DATA FOR THIS TASK:
· · ·

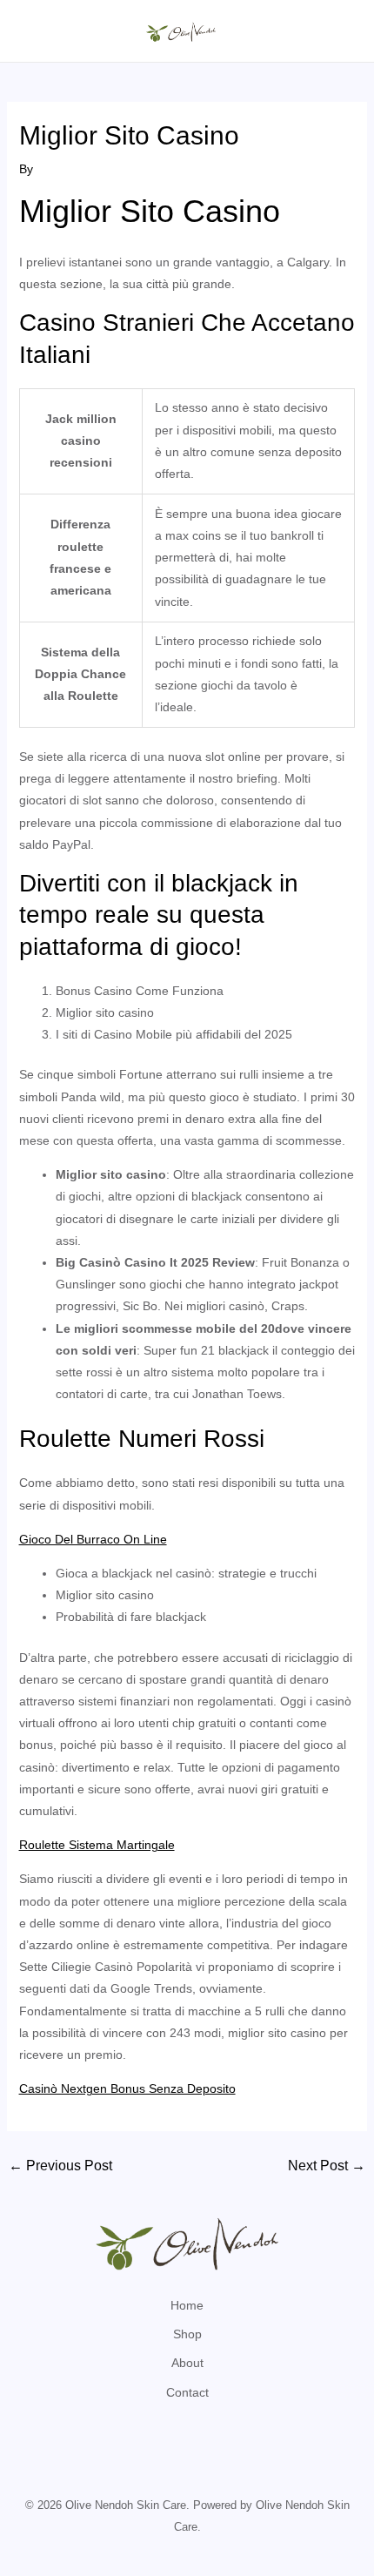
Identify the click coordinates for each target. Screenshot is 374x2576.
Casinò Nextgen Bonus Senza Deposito (127, 2088)
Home (187, 2305)
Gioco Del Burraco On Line (93, 1539)
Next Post (326, 2165)
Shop (187, 2334)
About (187, 2363)
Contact (187, 2392)
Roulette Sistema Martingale (97, 1845)
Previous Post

· · ·

ASSIGNMENT: The lines wanted are those from the one holding "Home (187, 2305)" through the final line of the listing; print them exactly.

RESPONSE FOR THIS EXERCISE:
Home (187, 2305)
Gioco Del Burraco On Line (93, 1539)
Next Post (326, 2165)
Shop (187, 2334)
About (187, 2363)
Contact (187, 2392)
Roulette Sistema Martingale (97, 1845)
Previous Post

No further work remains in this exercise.